### Provided entries
····················

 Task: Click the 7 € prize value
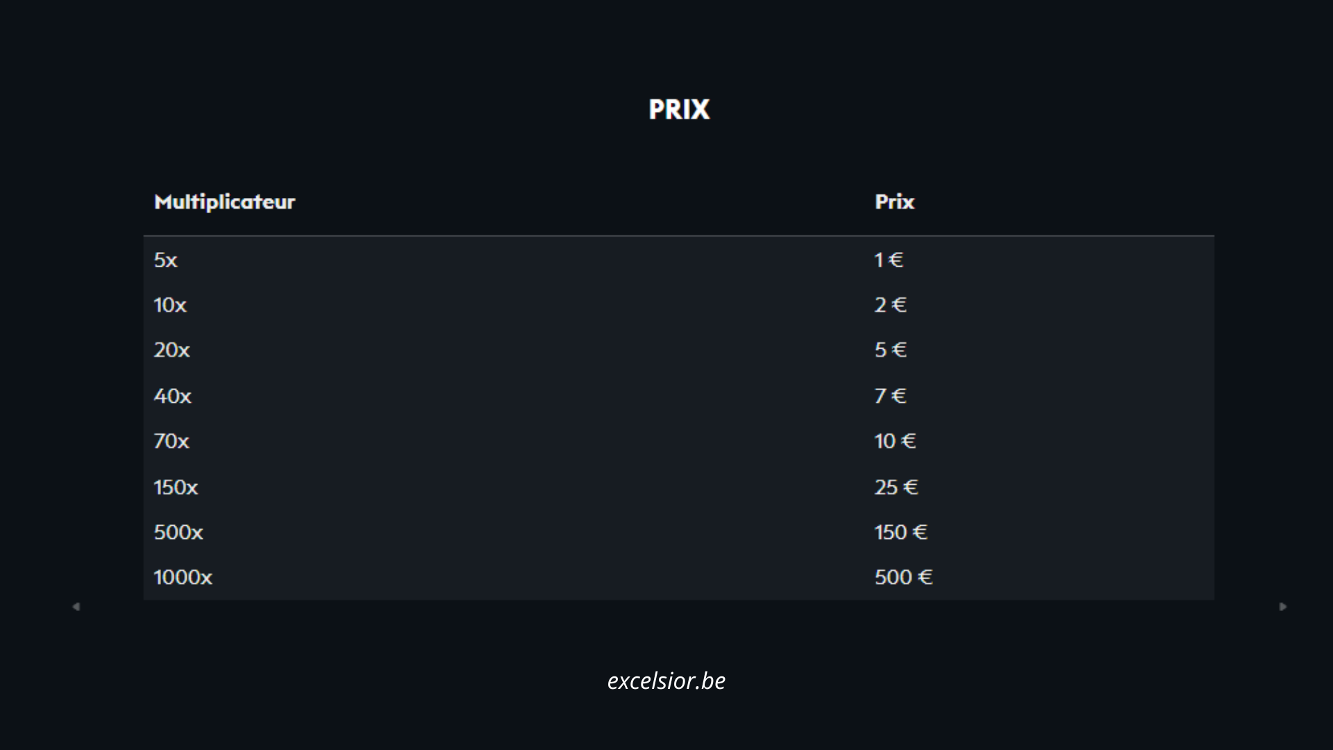coord(890,397)
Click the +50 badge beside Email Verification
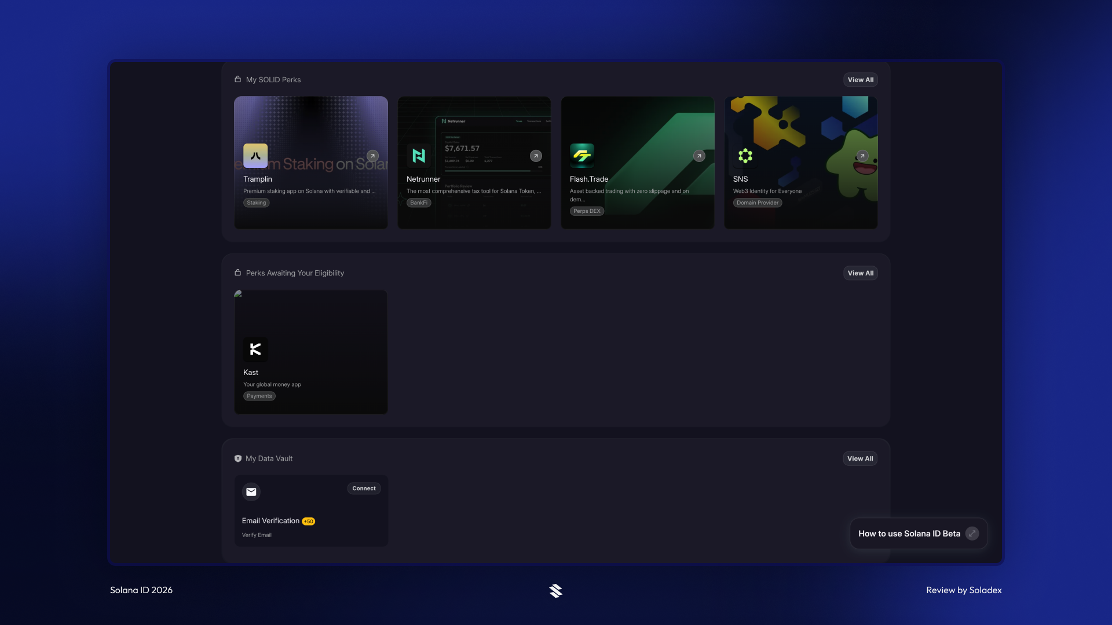1112x625 pixels. 308,521
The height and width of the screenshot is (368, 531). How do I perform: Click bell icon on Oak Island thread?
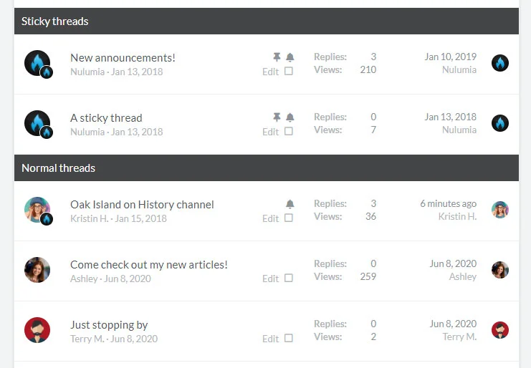coord(290,204)
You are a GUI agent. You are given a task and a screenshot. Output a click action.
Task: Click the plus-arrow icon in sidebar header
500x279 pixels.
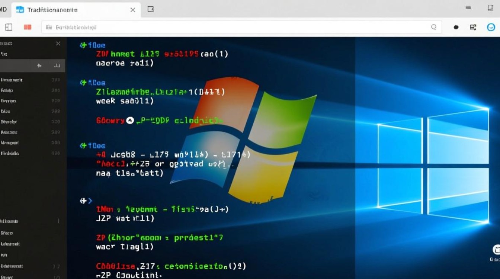(x=39, y=65)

····················

### What to work on
Retype the data above line for line, with no changes, and leave out the pictures.

### Finished answer
 Task: Click the 7 € prize value
coord(890,397)
Click the +50 badge beside Email Verification
1112x625 pixels. 308,521
The height and width of the screenshot is (368, 531). How do I perform: Click bell icon on Oak Island thread?
coord(290,204)
You are a GUI agent. You are given a task and a screenshot. Output a click action.
Task: Click the plus-arrow icon in sidebar header
500x279 pixels.
(x=39, y=65)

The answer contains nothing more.